In 1979, the Sandinistas finally achieved victory over the Somoza government, with Ortega at the helm. While many hoped that the change of rule would bring better conditions, it did not. Communists always make things worse. Ortega ruled with an iron fist, tens of thousands of people died, millions of Nicaraguans fled to America and elsewhere, the country was economically stagnant and impoverished, and Miskito ethnic minorities were brutally oppressed. Ties with the Soviet Union and other communist countries ran deep, earning Ortega the ire of the Reagan administration and a Red Dawn appearance.

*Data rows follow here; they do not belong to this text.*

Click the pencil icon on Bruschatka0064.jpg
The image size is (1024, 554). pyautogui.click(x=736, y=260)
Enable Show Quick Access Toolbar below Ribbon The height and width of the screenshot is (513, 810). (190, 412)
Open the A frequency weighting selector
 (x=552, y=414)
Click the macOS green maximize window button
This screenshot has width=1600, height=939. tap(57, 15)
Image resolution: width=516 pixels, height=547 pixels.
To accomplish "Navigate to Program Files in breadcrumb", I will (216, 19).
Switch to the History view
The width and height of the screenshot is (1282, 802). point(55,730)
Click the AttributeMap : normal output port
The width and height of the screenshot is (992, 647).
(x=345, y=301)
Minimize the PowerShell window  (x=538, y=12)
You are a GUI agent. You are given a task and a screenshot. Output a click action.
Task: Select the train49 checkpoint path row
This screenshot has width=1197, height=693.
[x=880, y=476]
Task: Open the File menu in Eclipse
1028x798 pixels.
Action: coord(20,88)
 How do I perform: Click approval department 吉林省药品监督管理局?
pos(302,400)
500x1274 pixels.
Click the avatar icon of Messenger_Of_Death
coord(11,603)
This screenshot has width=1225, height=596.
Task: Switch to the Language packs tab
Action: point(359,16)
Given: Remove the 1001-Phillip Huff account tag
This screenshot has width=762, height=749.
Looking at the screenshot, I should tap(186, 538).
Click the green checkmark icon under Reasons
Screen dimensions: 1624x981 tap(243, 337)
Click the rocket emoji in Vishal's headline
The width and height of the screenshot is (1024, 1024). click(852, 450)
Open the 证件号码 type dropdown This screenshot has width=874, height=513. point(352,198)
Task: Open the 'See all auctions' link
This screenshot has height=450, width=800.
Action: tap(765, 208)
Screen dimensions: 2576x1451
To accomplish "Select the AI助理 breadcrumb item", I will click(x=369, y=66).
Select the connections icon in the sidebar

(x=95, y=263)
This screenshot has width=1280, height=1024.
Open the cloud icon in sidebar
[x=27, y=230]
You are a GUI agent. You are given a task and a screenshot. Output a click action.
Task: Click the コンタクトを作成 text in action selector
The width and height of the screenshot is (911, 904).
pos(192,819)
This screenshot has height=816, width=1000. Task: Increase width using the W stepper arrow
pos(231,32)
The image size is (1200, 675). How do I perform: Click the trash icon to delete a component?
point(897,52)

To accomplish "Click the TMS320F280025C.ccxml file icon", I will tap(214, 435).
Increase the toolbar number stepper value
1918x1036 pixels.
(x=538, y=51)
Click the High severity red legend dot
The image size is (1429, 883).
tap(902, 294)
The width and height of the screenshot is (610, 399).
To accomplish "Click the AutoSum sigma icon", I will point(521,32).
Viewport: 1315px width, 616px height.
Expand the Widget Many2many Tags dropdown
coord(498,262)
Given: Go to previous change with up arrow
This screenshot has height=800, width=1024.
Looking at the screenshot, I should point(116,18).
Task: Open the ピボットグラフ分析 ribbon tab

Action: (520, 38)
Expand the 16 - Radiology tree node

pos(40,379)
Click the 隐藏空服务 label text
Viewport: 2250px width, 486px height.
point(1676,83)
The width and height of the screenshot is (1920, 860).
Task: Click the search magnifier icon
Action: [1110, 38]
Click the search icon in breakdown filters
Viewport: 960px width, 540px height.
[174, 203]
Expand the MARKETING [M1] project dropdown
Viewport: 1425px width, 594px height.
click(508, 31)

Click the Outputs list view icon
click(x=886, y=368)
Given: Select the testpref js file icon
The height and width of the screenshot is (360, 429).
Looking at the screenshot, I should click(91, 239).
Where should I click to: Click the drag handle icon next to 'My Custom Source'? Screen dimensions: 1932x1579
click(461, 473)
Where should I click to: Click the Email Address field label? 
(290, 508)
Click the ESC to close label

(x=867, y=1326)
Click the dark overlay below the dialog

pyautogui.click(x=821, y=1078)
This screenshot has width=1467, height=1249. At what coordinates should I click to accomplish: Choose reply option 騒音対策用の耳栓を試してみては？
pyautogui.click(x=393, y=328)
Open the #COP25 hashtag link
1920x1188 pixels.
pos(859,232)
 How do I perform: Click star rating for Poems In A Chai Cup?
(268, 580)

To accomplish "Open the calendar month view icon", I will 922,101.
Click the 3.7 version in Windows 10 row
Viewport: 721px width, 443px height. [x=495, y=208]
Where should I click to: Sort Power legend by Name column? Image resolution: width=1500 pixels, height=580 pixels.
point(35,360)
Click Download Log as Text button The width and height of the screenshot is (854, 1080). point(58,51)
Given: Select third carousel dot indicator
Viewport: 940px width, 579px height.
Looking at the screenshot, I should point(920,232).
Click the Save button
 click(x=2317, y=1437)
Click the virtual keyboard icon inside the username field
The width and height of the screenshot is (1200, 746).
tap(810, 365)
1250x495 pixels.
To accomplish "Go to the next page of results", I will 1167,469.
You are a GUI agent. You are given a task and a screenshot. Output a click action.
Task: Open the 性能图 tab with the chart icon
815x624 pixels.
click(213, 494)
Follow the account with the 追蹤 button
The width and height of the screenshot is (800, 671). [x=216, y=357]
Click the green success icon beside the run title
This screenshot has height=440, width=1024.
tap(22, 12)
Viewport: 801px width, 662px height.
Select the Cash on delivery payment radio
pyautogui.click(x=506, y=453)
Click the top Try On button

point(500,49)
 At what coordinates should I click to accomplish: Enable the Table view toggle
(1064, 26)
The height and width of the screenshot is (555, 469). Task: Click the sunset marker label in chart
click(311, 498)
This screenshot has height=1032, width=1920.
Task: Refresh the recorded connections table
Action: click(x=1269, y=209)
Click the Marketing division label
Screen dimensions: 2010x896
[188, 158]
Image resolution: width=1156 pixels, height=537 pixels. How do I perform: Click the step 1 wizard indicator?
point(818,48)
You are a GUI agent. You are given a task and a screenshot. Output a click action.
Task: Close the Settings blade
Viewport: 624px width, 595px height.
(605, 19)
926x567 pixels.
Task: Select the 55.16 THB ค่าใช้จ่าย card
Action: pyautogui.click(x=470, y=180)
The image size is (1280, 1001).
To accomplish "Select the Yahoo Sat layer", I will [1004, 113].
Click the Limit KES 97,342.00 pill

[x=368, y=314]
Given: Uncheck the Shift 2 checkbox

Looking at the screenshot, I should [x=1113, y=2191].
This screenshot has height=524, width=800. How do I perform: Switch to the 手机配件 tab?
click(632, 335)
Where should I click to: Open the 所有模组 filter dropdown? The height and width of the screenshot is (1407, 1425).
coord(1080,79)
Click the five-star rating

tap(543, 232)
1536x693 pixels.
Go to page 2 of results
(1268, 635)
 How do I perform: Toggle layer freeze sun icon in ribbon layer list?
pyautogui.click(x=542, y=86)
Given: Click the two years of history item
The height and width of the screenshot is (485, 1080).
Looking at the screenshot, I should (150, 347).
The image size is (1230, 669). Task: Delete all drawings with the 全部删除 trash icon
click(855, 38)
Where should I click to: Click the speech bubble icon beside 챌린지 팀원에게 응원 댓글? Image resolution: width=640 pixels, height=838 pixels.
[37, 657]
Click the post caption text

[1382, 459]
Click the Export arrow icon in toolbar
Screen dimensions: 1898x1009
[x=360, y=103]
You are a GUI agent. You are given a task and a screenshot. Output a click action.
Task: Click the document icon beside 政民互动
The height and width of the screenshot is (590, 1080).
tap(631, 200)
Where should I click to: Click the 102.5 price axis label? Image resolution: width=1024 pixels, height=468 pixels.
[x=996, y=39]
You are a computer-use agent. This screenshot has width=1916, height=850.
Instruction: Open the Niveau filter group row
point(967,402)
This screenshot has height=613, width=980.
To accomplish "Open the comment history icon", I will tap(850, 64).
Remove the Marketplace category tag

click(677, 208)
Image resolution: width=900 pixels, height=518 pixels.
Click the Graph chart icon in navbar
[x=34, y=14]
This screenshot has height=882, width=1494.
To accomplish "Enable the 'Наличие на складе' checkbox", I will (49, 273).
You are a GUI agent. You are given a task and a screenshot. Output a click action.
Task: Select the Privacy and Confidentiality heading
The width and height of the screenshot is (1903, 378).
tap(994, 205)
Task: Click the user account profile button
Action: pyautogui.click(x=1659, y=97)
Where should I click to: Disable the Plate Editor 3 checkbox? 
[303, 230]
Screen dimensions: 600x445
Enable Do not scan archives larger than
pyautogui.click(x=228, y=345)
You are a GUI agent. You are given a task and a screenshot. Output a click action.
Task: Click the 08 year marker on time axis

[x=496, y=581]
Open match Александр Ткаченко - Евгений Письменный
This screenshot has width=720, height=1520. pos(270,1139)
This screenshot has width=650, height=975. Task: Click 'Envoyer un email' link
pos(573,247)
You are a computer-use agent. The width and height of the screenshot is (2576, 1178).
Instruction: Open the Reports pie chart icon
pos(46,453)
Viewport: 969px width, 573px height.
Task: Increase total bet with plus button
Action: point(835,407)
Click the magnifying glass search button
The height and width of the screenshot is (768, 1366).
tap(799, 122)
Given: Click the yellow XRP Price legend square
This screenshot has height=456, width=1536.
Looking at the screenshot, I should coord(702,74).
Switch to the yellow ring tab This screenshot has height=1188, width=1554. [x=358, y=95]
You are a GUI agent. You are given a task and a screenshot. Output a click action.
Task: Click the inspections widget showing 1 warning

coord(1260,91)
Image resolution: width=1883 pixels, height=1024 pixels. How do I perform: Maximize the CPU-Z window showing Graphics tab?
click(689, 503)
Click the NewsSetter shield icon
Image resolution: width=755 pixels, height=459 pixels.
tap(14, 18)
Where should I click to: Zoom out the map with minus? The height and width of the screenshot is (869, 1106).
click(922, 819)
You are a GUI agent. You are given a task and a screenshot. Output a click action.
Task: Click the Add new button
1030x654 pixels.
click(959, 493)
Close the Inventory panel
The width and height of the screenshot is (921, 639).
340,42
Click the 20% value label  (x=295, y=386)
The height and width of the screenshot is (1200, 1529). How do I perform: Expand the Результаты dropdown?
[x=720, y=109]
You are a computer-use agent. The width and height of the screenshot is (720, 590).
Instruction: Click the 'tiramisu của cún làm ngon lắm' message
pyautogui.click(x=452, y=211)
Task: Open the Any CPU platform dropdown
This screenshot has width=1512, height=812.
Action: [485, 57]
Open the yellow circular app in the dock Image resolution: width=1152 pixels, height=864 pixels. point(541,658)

These atrocities went on until 1990, when opposition parties rallied to defeat Somoza at the ballot box, not in the jungles and the streets. For 16 years, Nicaragua was able to recover from the brutality of the Sandinista regime under Ortega, though he always maintained a presence. Ortega ran in every subsequent election, and won in 2006 with the help of Venezuelan money.
After this election, he began to cement his authoritarian rule once again. He removed term limits, kicked his opponents out of the national assembly and generally strengthened his grip on Nicaraguan governmental institutions. He has become so certain in his ability to rule absolutely that he appointed his own wife as vice president, the same wife whose daughter he sexually abused for years.
It’s pretty safe to say that Daniel Ortega wasn’t a nice guy when he was a rebel in the 60’s and early 70’s, he wasn’t a nice guy when he ruled Nicaragua in the 80’s and 90’s, and he isn’t a nice guy now. He is the worst of the worst, a violent opportunistic communist thug, a Cold War throwback.
What started out as a protest against social security cuts in April has turned into all-out civil disobedience. Students, faith leaders, social activists, and ordinary citizens are calling on Ortega’s government to end authoritarian and oppressive tactics, and have called for early elections (the next elections are scheduled for 2021). In the course of these protests, hundreds have been killed and many more have been injured and imprisoned. Ortega’s oppression isn’t stopping activists, it’s energizing them to fight for change.
The international community has also come out strongly against Ortega’s actions. The UN, European Union, and Organization of American States have come out against Ortega’s crackdown. In the US, State Department spokesperson Heather Nauert condemned recent violence in an official statement on Monday, stating that “the Nicaraguan government must heed the Nicaraguan people’s call for democratic reforms immediately,” and that “the United States will continue to expose and hold accountable those responsible for the Ortega government’s campaign of violence and repression.” These words come after strong action earlier this month, in which three top Nicaraguan officials were sanctioned for their roles in the ongoing violence.
In the Senate, bipartisan leaders including Ted Cruz, Marco Rubio, Bob Menendez and Tim Kaine introduced the Nicaragua Human Rights and Anticorruption Act of 2018. This Act would urge for early elections, greater intelligence efforts to expose human rights abuses, and sanction more elements of the Nicaraguan government responsible for the violence and other authoritarian activities.
The people of Nicaragua, and the world, have had enough. It’s clear that Ortega and his communist government are going the way of the Soviet Union and the Dodo. The question is, how much of a fight is he going to put up?